As pressões nos stablecoins advertem uma segunda retração consecutiva de Tether

Os mercados de criptomoedas atravessam uma fase delicada. Tether, a maior stablecoin por capitalização de mercado, contrai-se pelo segundo mês consecutivo, um fenómeno pouco frequente que lembra a crise da TerraForm Labs em 2022 e indica tensões renovadas no ecossistema digital.

A capitalização de mercado do Tether caiu 0,8% para atingir os 183,610 milhões de dólares em março, estendendo a queda de 1% registrada em janeiro desde um máximo de 186,840 milhões de dólares, segundo dados da CoinDesk. Essa dupla retração mensal não tinha sido vista desde o colapso da TerraForm Labs há quatro anos, evento que eliminou bilhões em riqueza de investidores e erodiu a confiança nos ativos estáveis digitais.

O combustível do mercado cripto está se esgotando: por que as stablecoins são críticas

As stablecoins funcionam como o sistema nervoso dos mercados de criptomoedas. São tokens digitais cujo valor é vinculado a referências externas, geralmente o dólar americano ou outras moedas fiduciárias, oferecendo estabilidade frente à volatilidade inerente de outros ativos digitais como o bitcoin. Ao longo dos anos, esses instrumentos tornaram-se facilitadores essenciais: canais para financiar operações comerciais, pontes para transferir capital transfronteiriço e até meios de pagamento em certas regiões.

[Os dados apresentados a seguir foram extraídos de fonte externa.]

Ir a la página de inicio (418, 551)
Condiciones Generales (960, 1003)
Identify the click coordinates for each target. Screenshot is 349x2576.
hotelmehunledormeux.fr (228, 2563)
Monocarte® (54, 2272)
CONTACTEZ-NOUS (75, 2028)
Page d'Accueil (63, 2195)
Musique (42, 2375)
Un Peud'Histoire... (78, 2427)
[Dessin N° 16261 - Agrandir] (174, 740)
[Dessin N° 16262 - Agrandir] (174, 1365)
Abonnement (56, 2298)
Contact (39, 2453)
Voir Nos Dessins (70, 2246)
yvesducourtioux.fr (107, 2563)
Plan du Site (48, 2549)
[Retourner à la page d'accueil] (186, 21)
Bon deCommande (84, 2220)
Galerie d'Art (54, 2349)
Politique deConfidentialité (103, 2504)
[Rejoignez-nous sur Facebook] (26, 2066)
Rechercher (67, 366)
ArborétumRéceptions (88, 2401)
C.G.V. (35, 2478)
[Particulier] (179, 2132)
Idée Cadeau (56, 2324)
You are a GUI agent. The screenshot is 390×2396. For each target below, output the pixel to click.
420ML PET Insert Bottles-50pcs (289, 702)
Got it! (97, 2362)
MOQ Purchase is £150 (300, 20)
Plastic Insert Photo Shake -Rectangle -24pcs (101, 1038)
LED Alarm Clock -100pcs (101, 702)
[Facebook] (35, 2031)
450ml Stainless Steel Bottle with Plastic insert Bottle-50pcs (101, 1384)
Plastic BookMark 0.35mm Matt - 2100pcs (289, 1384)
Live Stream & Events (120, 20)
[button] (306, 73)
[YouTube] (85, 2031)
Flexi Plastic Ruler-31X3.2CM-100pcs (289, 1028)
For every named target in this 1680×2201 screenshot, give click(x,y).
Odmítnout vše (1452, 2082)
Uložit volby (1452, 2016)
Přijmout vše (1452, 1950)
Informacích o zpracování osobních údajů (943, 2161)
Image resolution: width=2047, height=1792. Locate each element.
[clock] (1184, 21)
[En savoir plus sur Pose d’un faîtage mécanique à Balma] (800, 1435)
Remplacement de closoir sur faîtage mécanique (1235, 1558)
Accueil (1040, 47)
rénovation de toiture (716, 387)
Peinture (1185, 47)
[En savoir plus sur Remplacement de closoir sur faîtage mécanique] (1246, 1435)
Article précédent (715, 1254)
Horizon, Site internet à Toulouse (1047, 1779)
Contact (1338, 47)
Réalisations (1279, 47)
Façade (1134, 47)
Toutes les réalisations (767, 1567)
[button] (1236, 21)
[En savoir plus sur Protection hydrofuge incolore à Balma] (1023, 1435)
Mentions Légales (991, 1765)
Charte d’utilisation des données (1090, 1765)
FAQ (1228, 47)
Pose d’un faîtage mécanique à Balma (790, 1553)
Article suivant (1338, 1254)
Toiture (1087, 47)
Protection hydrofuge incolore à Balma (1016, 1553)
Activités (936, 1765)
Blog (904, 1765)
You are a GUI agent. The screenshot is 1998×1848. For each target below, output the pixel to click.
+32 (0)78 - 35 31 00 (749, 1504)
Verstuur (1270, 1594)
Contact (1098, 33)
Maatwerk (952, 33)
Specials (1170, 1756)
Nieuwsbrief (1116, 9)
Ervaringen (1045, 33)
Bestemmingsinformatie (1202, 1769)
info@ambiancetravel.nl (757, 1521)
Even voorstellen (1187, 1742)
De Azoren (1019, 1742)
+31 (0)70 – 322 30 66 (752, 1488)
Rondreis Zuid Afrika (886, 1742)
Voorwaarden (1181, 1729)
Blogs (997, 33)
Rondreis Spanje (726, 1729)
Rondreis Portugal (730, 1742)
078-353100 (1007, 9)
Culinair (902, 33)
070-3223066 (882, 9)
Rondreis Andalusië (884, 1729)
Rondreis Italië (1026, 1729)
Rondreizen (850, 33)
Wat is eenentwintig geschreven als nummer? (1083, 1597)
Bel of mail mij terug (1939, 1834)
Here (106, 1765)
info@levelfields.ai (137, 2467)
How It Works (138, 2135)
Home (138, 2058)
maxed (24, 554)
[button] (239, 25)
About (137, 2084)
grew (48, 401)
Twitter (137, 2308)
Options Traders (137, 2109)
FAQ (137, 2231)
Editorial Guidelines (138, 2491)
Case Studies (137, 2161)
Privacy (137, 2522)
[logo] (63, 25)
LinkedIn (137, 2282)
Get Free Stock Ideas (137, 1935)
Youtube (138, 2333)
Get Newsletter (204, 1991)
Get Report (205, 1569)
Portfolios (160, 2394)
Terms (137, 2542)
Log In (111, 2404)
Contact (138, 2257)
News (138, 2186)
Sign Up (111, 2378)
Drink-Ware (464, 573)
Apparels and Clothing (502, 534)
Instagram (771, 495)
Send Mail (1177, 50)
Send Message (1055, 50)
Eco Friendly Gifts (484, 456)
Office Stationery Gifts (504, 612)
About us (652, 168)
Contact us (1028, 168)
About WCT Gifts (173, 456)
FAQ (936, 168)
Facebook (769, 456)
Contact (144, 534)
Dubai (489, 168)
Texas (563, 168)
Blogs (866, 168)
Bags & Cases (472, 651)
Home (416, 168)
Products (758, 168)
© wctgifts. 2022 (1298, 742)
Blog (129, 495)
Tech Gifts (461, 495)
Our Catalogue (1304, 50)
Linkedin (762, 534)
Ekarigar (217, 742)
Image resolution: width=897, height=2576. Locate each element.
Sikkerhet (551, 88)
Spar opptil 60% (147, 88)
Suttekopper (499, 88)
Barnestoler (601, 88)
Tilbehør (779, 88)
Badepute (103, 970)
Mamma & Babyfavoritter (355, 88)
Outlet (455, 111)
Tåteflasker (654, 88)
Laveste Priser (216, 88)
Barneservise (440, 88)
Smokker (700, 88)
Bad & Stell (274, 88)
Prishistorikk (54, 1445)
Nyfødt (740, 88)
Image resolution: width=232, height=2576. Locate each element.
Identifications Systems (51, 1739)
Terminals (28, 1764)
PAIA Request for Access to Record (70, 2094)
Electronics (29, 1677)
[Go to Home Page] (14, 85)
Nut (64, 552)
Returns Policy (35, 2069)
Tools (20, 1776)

“As stablecoins são o combustível que impulsiona os mercados de criptomoedas. Quando o combustível acaba, tudo desacelera, e é exatamente isso que estamos vendo acontecer”, explicou Rachael Lucas, analista de criptomoedas na BTC Markets, destacando as implicações sistêmicas da contração atual.

A redução contínua no fornecimento de Tether indica saídas significativas de capital do ecossistema cripto. Essa dinâmica, combinada com uma demanda morna pelos fundos de investimento (ETF) de bitcoin à vista listados nos Estados Unidos, gera dúvidas sobre a sustentabilidade de qualquer recuperação do bitcoin e do mercado de ativos digitais em geral.

Tether recua enquanto outras stablecoins mostram mais resistência

Embora USDC, outra stablecoin proeminente regulada nos Estados Unidos, tenha demonstrado maior força que o Tether, seu crescimento também estagnou. A capitalização de mercado do USDC atingiu aproximadamente 78,64 bilhões de dólares em março de 2026, recuperando-se de seus mínimos de janeiro em torno de 70 bilhões, mas permanecendo relativamente plana ao longo do ano. Esse padrão mais amplo entre as principais stablecoins destaca uma desaceleração geral no setor.

A pressão sobre as stablecoins reflete as condições desafiadoras enfrentadas por todo o mercado de criptomoedas, onde a liquidez disponível foi significativamente comprimida. Sem o fluxo constante de stablecoins que historicamente facilitaram as operações, os traders enfrentam maiores dificuldades para acessar posições de mercado.

Bitcoin e altcoins atrasados diante da escassez de liquidez

O bitcoin, a criptomoeda líder, não conseguiu gerar impulso sustentado. A pressão de baixa parou perto de 60.000 dólares em 6 de fevereiro, seguida de uma breve recuperação acima de 70.000 dólares dias depois. No entanto, desde então, os preços recuaram novamente para cerca de 70.550 dólares em março de 2026, refletindo a volatilidade característica de um mercado sob pressão.

As altcoins, incluindo ether, solana e dogecoin, tiveram ganhos moderados próximos de 5%, enquanto as ações de mineração vinculadas às criptomoedas reagiram em alta junto com os mercados de ações mais amplos, com o S&P 500 e o Nasdaq registrando aumentos de aproximadamente 1,2%.

Para frente: incerteza e cenários de risco

Analistas alertam que o próximo movimento do bitcoin dependerá de fatores macroeconômicos externos. Se os preços do petróleo e os custos de transporte marítimo pelo Estreito de Hormuz se estabilizarem, o bitcoin poderá tentar outra prova na faixa entre 74.000 e 76.000 dólares. No entanto, se as tensões geopolíticas se agravarem, os preços podem recuar novamente para cerca de 65.000 dólares.

A contração do Tether e a pressão geral sobre as stablecoins levantam questões críticas sobre a arquitetura do mercado de criptomoedas. A saída de liquidez nesses instrumentos fundamentais sugere que a recuperação do setor pode ser mais lenta e menos sustentável do que alguns otimistas previam. Até que o fluxo de stablecoins se estabilize, o ecossistema provavelmente continuará a mostrar sinais de estresse.